Cybersixgill’s predictions for the top 2024 cybersecurity trends include:

  • AI will evolve to become more broadly accessible while cybersecurity vendors continue to address the reliability, diversity and privacy of data. AI’s value is rooted in the breadth and reliability of data, which Cybersixgill predicts will significantly improve in 2024 as AI vendors advance the richness and fidelity of results. AI will become broadly accessible to practitioners, regardless of their skillset or maturity level. As concerns for data privacy with AI grow, companies will form their own policies while waiting for government entities to enact regulatory legislation. The U.S. and other countries may establish some regulations in 2024, although clear policies may not take shape until 2025 or later. 
  • AI will be used as an attack tool – and a target. Black hat hackers will increasingly use AI to improve effectiveness, and legitimate use of AI will surface as a prominent attack vector. Cybersixgill believes that in 2024, threat actors will use AI to increase the frequency and accuracy of their activities by automating large-scale cyberattacks, creating duplicitous phishing email campaigns, and developing malicious content. Malicious attacks like data poisoning and vulnerability exploitation in AI models will also gain momentum, which will cause organizations to provide sensitive information to untrustworthy parties unwittingly. Similarly, AI models can be trained to identify and exploit vulnerabilities in computer networks without detection. Cybersixgill also predicts the rise of shadow generative AI, where employees use AI tools without organizational approval or oversight. Shadow generative AI can lead to data leaks, compromised accounts, and widening vulnerability gaps in a company’s attack surface.
  • Tighter regulations and cybersecurity mandates will hold the C-suite and Boards accountable for corporations’ cyber hygiene. Companies must prove vulnerability prioritization and risk management with evidence-based dataIn 2024, as attack surfaces widen and the frequency and scale of attacks grow, regulatory mandates will hold business leaders more accountable for their organization’s cyber hygiene. The C-suite and other executives will need a clearer understanding of their organization’s cybersecurity policies, processes, and tools. Cybersixgill believes companies will increasingly appoint cybersecurity experts on the Board to fulfill progressively stringent reporting requirements and conduct good cyber governance. 

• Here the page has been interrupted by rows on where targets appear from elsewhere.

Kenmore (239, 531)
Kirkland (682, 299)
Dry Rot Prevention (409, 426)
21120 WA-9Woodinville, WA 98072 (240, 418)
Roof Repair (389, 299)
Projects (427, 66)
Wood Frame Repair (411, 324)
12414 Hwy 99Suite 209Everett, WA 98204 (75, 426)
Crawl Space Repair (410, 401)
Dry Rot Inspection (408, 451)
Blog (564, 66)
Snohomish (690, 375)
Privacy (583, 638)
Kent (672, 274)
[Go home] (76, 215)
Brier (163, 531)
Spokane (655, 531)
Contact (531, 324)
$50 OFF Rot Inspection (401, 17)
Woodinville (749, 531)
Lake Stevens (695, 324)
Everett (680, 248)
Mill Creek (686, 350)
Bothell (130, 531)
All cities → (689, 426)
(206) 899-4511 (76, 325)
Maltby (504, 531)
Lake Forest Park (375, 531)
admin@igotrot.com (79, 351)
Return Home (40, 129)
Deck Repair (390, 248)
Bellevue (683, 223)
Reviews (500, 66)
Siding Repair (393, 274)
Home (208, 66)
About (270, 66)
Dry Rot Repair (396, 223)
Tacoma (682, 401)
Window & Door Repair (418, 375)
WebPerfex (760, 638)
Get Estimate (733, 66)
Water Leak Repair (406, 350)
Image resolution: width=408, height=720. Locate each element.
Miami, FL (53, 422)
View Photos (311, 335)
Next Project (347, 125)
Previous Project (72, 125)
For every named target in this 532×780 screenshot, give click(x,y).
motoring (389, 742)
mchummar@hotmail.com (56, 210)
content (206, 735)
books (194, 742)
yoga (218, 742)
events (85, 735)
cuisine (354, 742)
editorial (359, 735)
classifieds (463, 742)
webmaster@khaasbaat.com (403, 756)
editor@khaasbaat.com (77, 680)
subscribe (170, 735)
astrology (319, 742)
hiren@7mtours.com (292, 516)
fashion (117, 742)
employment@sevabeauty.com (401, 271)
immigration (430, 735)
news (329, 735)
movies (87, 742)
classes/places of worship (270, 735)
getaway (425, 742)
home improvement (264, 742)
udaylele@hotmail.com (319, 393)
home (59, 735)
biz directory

Chandrodaya Prasad, SonicWall Executive Vice President of Product Marketing:

The complexity and interconnectedness of modern software and hardware supply chains make them attractive targets for cybercriminals and state-sponsored hackers. We’ve already seen notable examples, such as the SolarWinds and Kaseya incidents, where attackers compromised widely used software to infiltrate multiple organizations at once.

In 2024 we expect to see the trend of attacking suppliers instead of direct targets escalate, making supply chain security a significant concern for organizations. Given the potential for such attacks to be highly impactful, affecting not just one company but potentially hundreds or thousands, expect to see increasing pressure from regulators and customers alike to secure supply chains. The result will be stricter regulations and compliance requirements related to supply chain security, forcing organizations to scrutinize their vendors more closely.